## Dettagli dell'esercizio
Nell'estratto sui dazi statunitensi, per quale motivo Meloni non ritiene saggio rispondere ai dazi con rappresaglie? Spiegalo in una, due o tre frasi.

## Estratto del documento
+++

ROMA (Public Policy) – Nella sua relazione alle Camere in vista del Consiglio europeo del 20 e 21 marzo a Bruxelles, la presidente del Consiglio, Giorgia Meloni, a proposito dei dazi già imposti e degli altri annunciati dall’Amministrazione di Donald Trump, ha detto di essere “convinta che si debba continuare a lavorare con concretezza e con pragmatismo per trovare un possibile terreno d’intesa e scongiurare una guerra commerciale che non avvantaggerebbe nessuno, né gli Stati Uniti né l’Europa” e di non ritenere saggio “cadere nella tentazione delle rappresaglie, che diventano un circolo vizioso nel quale tutti perdono”.

La sua affermazione è stata considerata parte di quell’oggettivo capovolgimento dell’ordine delle responsabilità per la rottura totale tra gli Stati Uniti e il resto dell’Occidente euro-atlantico (Ue, Canada, Regno Unito), che nello stesso intervento, a proposito della guerra in Ucraina, Meloni ha addebitato non a Trump e agli Usa, ma ad altri Paesi e leader politici intenti a “scavare un solco tra le due sponde dell’Atlantico”, che “non fa che indebolire l’intero Occidente a beneficio di ben altri attori”.

Il “pacifismo tariffario” dell’Italia appare più un pendant politico del pacifismo strategico pro-Usa, a cui il Governo sembra intenzionato a votarsi, che la riaffermazione di una posizione economica liberoscambista, che risulta, se non smentita, contraddetta sia dalle riserve espresse dal Governo sull’accordo tra Ue e Mercosur, sia dallo stesso approccio al programma RearmEu, rispetto al quale per Meloni l’obiettivo dell’Italia non è di acquistare armamenti “da Paesi stranieri, quanto semmai di produrli, rafforzando la competitività e sostenendo gli investimenti delle nostre aziende e del nostro tessuto produttivo”.

+++

## Dati forniti
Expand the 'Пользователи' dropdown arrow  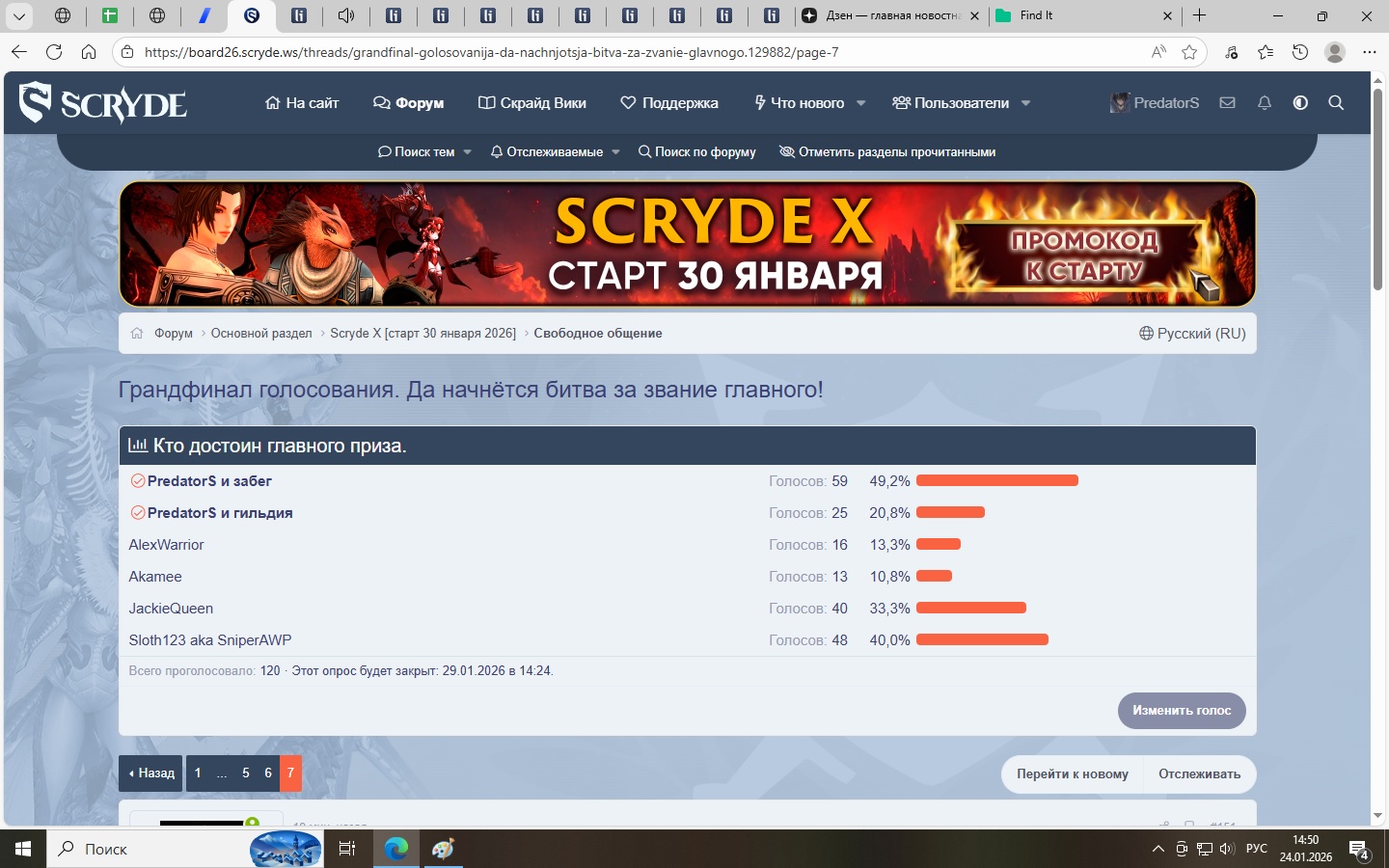pos(1025,103)
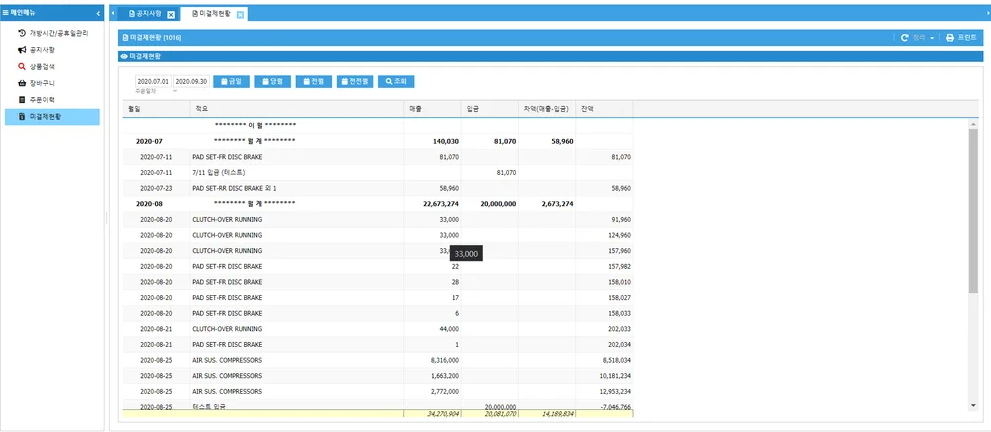This screenshot has width=991, height=432.
Task: Click the end date field 2020.09.30
Action: point(191,81)
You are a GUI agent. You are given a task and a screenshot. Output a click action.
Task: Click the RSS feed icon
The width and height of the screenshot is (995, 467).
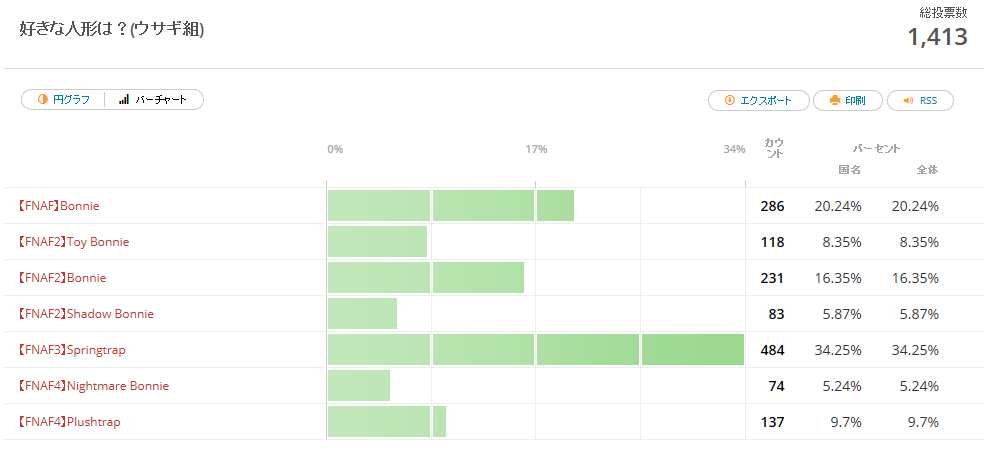tap(908, 101)
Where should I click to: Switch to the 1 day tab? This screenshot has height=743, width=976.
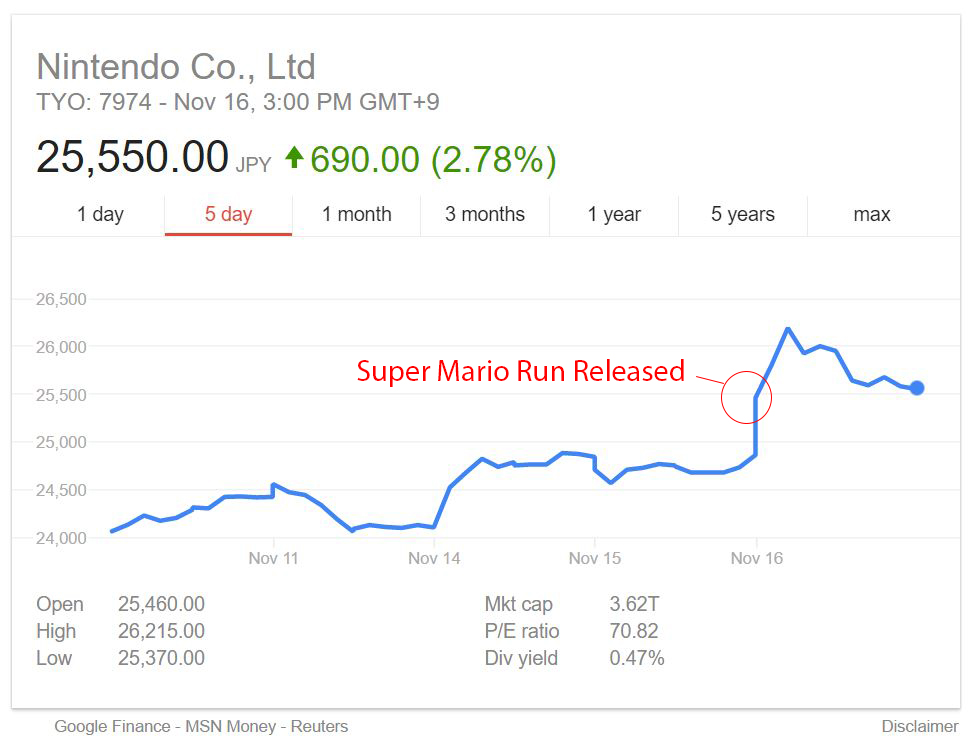[x=100, y=214]
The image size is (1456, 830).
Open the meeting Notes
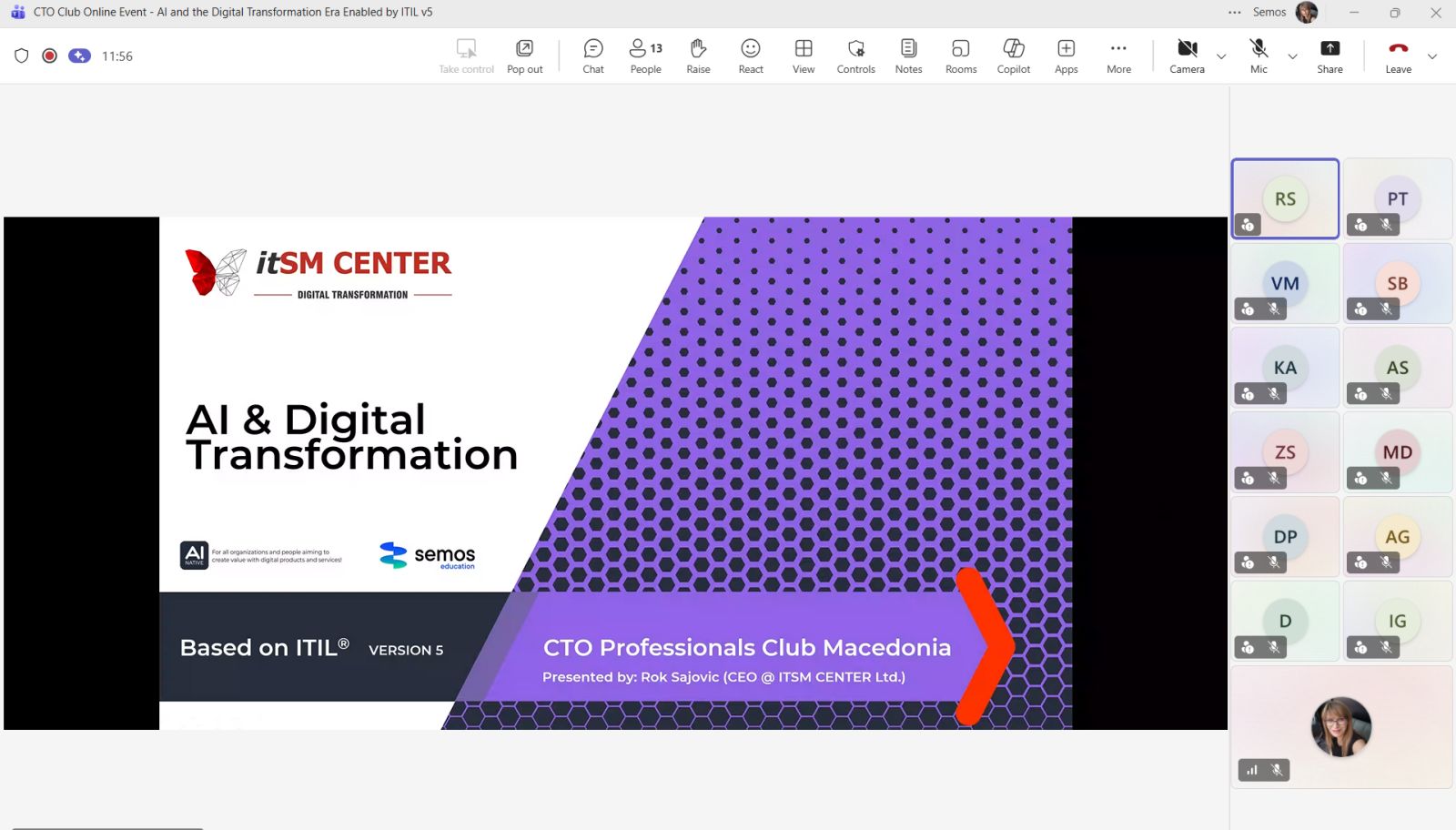pyautogui.click(x=908, y=56)
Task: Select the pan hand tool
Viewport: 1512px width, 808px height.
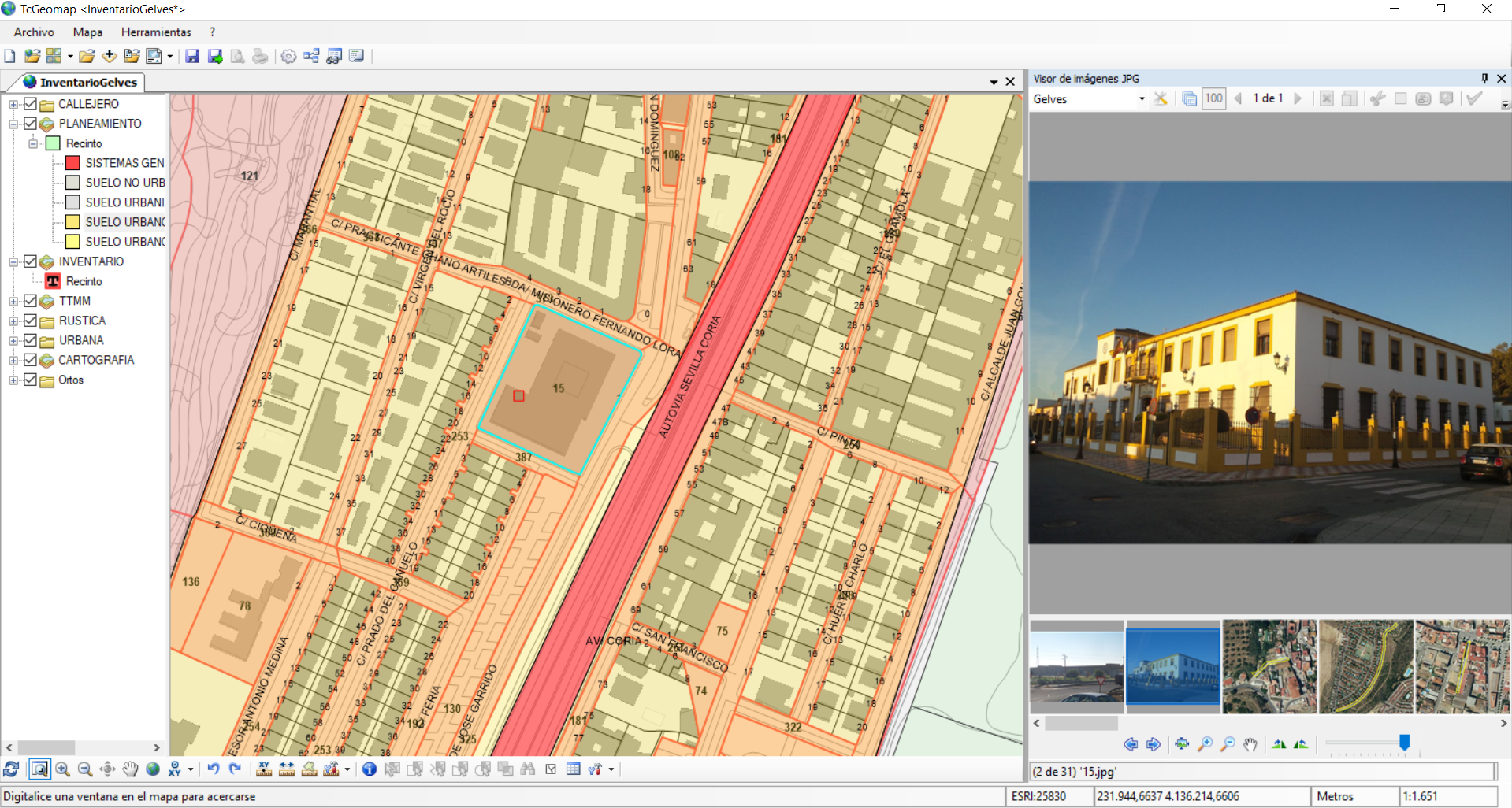Action: click(x=130, y=769)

+++

## Risposta all'esercizio
Meloni non ritiene saggio cedere alla tentazione delle rappresaglie perché queste diventano un circolo vizioso nel quale tutti perdono. Per questo sostiene che si debba lavorare con concretezza e pragmatismo per trovare un terreno d'intesa. Così si eviterebbe una guerra commerciale che non avvantaggerebbe nessuno, né gli Stati Uniti né l'Europa.